Collected data:
=-=-=-=-=
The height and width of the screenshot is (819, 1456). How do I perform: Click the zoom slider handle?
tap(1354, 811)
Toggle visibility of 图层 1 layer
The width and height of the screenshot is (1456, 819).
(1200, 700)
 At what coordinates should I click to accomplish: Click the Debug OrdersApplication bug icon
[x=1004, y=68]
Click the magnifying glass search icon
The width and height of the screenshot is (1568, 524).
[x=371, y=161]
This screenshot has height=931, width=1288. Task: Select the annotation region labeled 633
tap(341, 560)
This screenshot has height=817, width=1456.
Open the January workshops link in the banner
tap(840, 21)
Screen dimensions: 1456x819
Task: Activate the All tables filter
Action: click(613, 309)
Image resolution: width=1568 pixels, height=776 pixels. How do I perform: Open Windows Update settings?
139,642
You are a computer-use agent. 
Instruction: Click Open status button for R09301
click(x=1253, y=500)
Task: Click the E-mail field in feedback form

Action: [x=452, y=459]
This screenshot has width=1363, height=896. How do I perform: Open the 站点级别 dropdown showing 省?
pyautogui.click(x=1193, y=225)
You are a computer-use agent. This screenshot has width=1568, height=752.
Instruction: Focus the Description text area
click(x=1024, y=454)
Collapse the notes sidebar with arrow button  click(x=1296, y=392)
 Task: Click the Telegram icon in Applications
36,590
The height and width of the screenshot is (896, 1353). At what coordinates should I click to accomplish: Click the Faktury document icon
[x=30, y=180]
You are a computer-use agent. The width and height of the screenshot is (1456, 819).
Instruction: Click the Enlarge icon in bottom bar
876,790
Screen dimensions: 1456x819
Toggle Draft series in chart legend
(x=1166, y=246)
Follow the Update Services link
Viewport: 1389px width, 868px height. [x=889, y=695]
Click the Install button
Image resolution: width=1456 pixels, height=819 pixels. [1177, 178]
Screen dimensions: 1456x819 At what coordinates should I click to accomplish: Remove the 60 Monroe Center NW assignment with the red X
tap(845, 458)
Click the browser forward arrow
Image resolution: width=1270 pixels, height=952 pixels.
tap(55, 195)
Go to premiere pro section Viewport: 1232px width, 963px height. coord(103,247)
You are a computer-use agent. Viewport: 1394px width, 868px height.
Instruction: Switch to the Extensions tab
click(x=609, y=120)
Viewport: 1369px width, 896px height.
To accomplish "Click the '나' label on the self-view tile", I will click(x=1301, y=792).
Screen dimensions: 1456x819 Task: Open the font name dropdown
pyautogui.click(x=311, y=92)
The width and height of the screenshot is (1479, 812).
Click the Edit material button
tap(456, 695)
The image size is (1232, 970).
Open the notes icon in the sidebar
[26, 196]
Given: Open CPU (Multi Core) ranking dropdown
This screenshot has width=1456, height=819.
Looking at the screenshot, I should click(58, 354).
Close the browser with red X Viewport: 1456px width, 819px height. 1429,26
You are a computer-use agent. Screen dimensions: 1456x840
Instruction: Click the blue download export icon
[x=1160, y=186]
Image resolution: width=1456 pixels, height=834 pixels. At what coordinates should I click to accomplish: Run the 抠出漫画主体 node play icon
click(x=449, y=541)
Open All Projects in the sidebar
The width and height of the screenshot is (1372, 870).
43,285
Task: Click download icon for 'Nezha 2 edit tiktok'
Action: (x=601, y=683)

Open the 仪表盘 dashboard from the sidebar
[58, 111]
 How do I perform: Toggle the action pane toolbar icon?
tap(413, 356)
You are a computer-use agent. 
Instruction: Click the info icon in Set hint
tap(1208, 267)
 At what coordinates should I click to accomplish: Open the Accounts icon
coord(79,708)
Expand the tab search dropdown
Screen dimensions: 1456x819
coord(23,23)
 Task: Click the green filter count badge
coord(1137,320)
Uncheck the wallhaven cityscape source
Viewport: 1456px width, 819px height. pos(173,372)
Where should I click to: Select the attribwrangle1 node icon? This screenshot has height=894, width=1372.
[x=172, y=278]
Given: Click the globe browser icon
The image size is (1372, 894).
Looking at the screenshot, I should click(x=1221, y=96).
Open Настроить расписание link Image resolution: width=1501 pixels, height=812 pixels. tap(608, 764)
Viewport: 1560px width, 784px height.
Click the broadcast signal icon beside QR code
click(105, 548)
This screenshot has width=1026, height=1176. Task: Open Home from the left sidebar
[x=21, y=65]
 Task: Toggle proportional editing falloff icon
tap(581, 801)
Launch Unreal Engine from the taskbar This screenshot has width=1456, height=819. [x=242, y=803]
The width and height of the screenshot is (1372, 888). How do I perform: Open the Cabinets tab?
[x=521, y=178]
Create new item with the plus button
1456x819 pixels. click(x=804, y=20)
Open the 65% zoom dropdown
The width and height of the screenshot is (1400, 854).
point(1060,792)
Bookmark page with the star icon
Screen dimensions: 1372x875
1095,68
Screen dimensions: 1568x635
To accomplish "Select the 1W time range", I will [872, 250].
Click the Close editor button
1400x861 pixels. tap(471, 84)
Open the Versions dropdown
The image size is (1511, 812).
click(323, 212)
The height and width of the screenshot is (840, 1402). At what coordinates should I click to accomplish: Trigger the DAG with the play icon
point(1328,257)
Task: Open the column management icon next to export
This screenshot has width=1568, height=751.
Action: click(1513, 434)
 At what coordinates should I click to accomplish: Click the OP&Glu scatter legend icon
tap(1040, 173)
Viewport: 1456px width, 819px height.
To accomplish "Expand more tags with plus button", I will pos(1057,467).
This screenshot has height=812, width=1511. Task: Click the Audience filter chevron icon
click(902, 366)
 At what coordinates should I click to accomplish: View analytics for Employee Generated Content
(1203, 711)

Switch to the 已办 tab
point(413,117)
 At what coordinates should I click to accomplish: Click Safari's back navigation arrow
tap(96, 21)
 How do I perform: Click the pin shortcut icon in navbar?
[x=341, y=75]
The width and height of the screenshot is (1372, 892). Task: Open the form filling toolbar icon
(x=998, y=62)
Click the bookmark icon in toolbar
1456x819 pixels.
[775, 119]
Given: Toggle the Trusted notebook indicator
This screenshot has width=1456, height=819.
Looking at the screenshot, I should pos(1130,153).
=-=-=-=-=
YOUR TASK -
With the line containing "At what coordinates should I click to accomplish: Click Safari's" as the first and the last line of the data as the final one, copy every line between them exactly, those two included.

ANSWER TO THIS TASK -
 At what coordinates should I click to accomplish: Click Safari's back navigation arrow
tap(96, 21)
 How do I perform: Click the pin shortcut icon in navbar?
[x=341, y=75]
The width and height of the screenshot is (1372, 892). Task: Open the form filling toolbar icon
(x=998, y=62)
Click the bookmark icon in toolbar
1456x819 pixels.
[775, 119]
Given: Toggle the Trusted notebook indicator
This screenshot has width=1456, height=819.
Looking at the screenshot, I should pos(1130,153).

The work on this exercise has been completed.